There is, anyway, no need to look for validation in the decor as Rohit Ghai’s food speaks for itself. Ghai started his career working, with Sangwan, at heritage hotels across India before making his name in London at Mayfair establishments Gymkhana, Bombay Bustle and Jamavar, where he gained a Michelin star – but this must be special to him, as his first solo effort.
We scan the menu to choose the best plan of attack and order a large selection of small plates followed by a main and a few sides to share. Aloo tikki (£8) is one of my favourite Indian street foods – crispy potato cakes with honey yoghurt, tamarind and chutney. I love it because it’s sweet and tangy and Kutir’s version satisfies my craving for it. In a dhokla gram flour cake (£8) with apple, chilli and honey, Ghai elevates a simple Gujarati breakfast food and packs it with flavours. The paneer makkai (£10), made with cottage cheese, yoghurt, sweetcorn and fenugreek, on the other hand, is in my opinion too mild and overpowered by the sweetcorn. A prawn masala (£12) with coconut, sesame and Roscoff onion is a successful dish of crimson “pink” prawns with an aromatic seasoning. The real surprise, though, is the broccoli khasta (£10): broccoli cooked in the tandoor oven and wrapped in two small filo pastry parcels. It’s my favourite small plate though, for the price, the portion feels small.
We ponder over the elaborate main courses such as truffle khichadi (£18), a rice lentil kedgeree with wild mushrooms and fresh truffle, or guinea fowl biryani (£20), with garlic and fried onion, before settling on a rather less subtle choice: chicken tikka masala (£16). I love finding this popular British-Indian dish on the menu at Kutir (under “Classics”) and enjoy every last morsel of freshly baked naan dipped in rich curry sauce.

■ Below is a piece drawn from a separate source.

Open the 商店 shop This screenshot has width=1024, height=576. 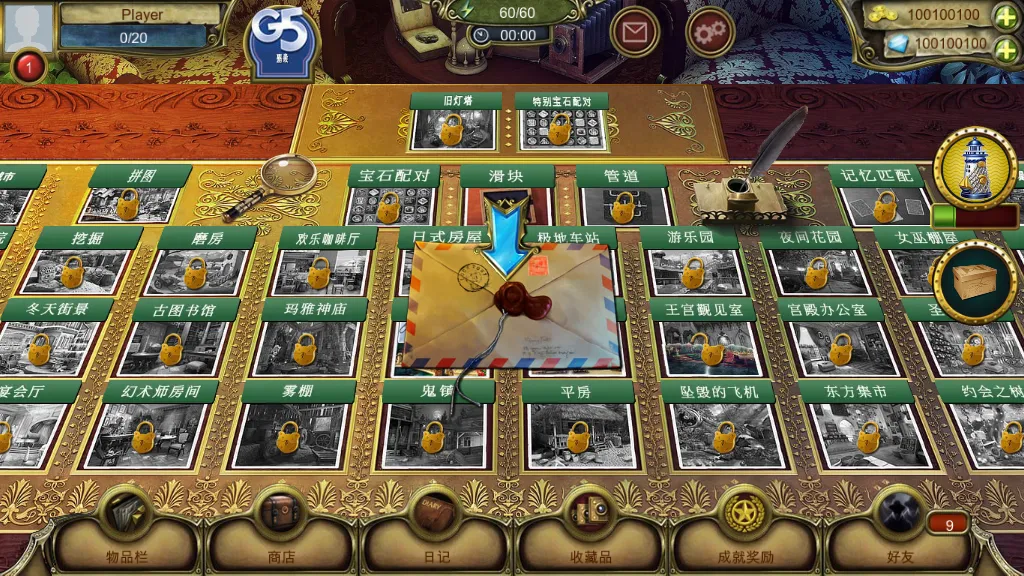(281, 531)
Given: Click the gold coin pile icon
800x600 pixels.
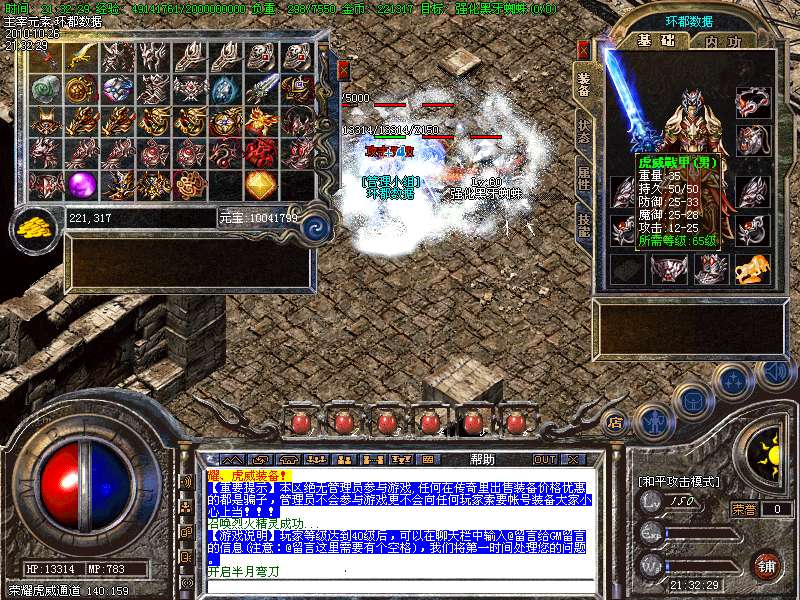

Sides of Kutir kaali dal (£8) and steamed rice (£5) meant that we were too full for pudding, but they include dishes like bhappa doi (£8), a raspberry “steamed” yoghurt pudding with honeycomb; falooda rabri (£8), that classic rich, sweet and liquidy dessert made with saffron, basil seeds and strawberries; or a Valrhona chocolate and banana confection (£9). For me, a cup of jungle chai (£4) prepared the proper way with loose black tea, milk and spices was just the right conclusion to our meal.